This panel and workshop focuses on how imaginative and creative ethnographic approaches can be used in making visible the role of affect in the research process: What methodological tools do we have to approach affect in research? How might they break the research practices we are used to? How is the affective turn changing the ways of doing research; of seeing, sensing, analysing and expressing research? How is it possible to capture affect in different kind of research material? How and which affects are allowed to become actors in our research processes and in communicating our research results?
We welcome papers and documentations that use imaginative and creative approaches to study and capture affect as experience in the research process. This includes different ethnographic practices such as visual, performative, poetic, artistic expression or creative ways of reading already existing sources. You are also free to choose the format of your presentation yourself.
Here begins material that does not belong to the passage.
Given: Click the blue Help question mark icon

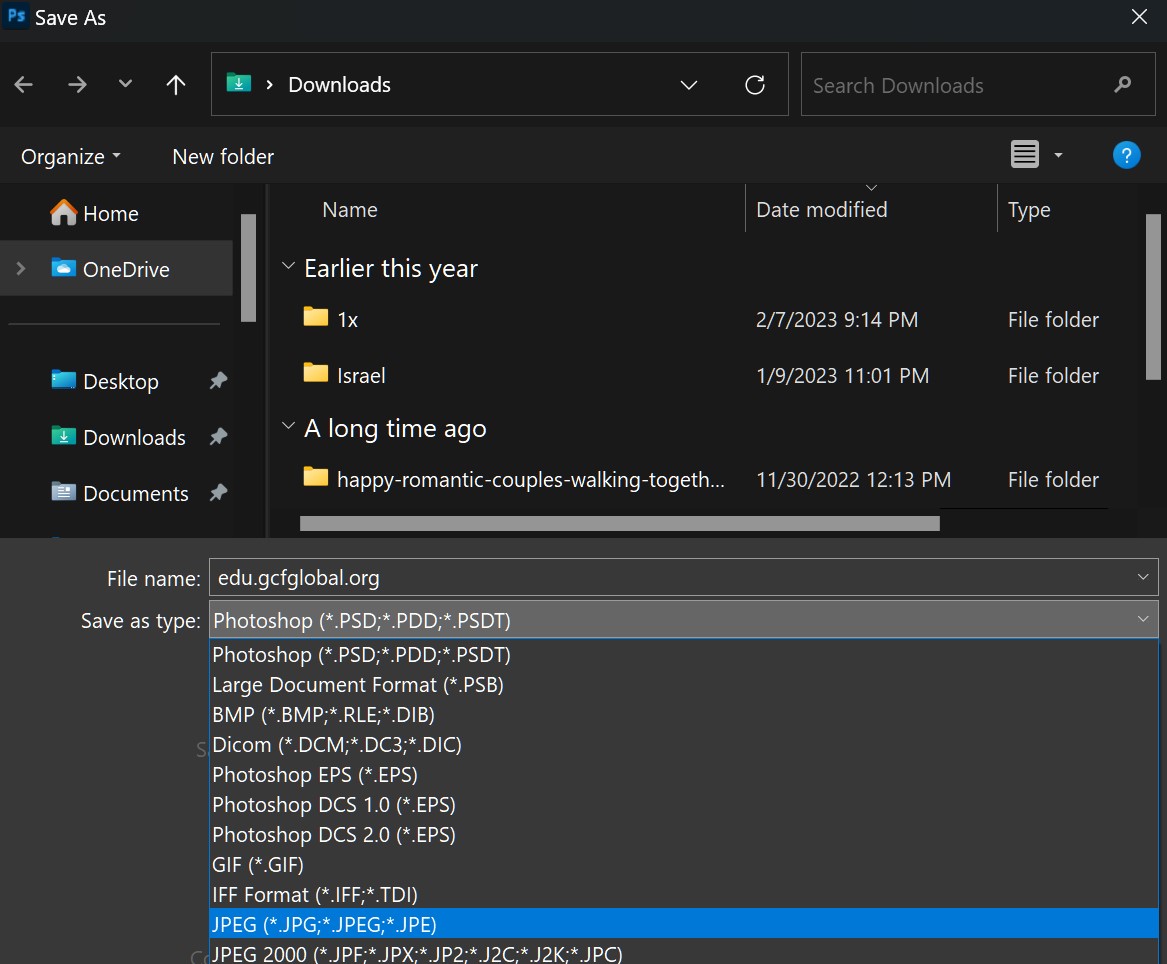Looking at the screenshot, I should pos(1126,155).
During the workshop we want to involve the participants to reflect upon the affects arousing from each others' presentations. The guidelines for this will be circulated later.
Accepted papers:
Session 1 Wednesday 23 June, 2021, -Paper short abstract:
This paper explores how visual and poetic aspects of bricolage as method can be used in mapping absence. Focusing on the memoryscapes emerging in-between the tangible and the sensed, I analyze how absence is evoked in the temporary constellations memories of the missing assemble.
Paper long abstract:
Reflecting on the ways that absence is evoked in the place through the act of remembrance, this paper outlines the convergence between memory regimes and embodied memory practices in the context of state sanctioned violence. Focusing on hidden and deserted graveyards for the missing, political dissidents victims of state sanctioned violence in the Middle East during the 1980’s, the analysis investigates the notion of absence in relation to the memories of the missing. Being a battlefield of traces left and erased, traces speaking and mute, these sites both encapsulate different and overlapping historical representations of the past, the memory politics articulated through these representations, as well as evoking a space of embodied memories bringing the missing to the fore as presence-absence. Hence the act of remembrance at these sites isn’t only an act of memorialization, but also enacting the memory of the missing as an experience of being missed, an experience of an entirety lacking, embodying a history of absences. In order to map the memoryscapes emerging in-between the tangible and the sensed, and by focusing on the visual and poetic aspects of bricolage as method, this paper investigates how absence is sensed and evoked through the temporary constellations memories assemble in the place.
Paper short abstract:
In my presentation I will explain the methodological usage of the documentary films "Not to judge" (2017) and "The Fear" (2020), both co-created by me, for affectively-oriented ethnographic research conducted in the region of Subcarpathia and focused on the problem of long lasting collective guilt
Paper long abstract:
In my presentation I will explain the methodological and imaginative use of the documentary film "Not to Judge" (2017), co-created by me, for affectively-oriented ethnographic research. I will discuss how this film broke the long lasting conspiracy of silence on the killings in Dębrzyna forest that happened in the years after WW II and I will explain how the public screening and discussions on this film initiated the dialogue and encouraged at least some members of the local community to testify on what actually had happened in the forest. Discussing the cognitive impact of the first film on ethnographic research I will present short videos taken from the second film "The Fear" (2020), also co-created by me, and revealing strong affects and emotions of interviewed social actors. Although those emotions cannot be textually captured they are materialized in gestures recorded in the film thus enabling better understanding of their role in the process of remembering about killings and of their importance throughout the whole research process.
Paper short abstract:
Based on Ling Hon Lam’s conceptualization of emotion as spatial (2018) and previous psychogeographical work that has served as ethnography, I would like to propose a fictionalized reading of Tirana’s development from settlement to city.
Paper long abstract:
Based on Ling Hon Lam’s conceptualization of emotion as spatial (2018) and previous psychogeographical work that has served as ethnography, I would like to propose a fictionalized reading of Tirana’s development from settlement to city. Starting off from walks that send one through the oldest streets of the Albanian capital, I make the effort to attune to the thought processes of its oldest inhabitants. Making reference to a series of authors that have explored the material via their affectivities, such as Bennett’s Vibrant Matter and Appadurai’s The Social Life of Things, I want to fictionalize knowledge that derives from such analysis. Family relations, good neighboring practices, views of the urban future and moments of rest and joy are all present in the surviving affective environment of the urban.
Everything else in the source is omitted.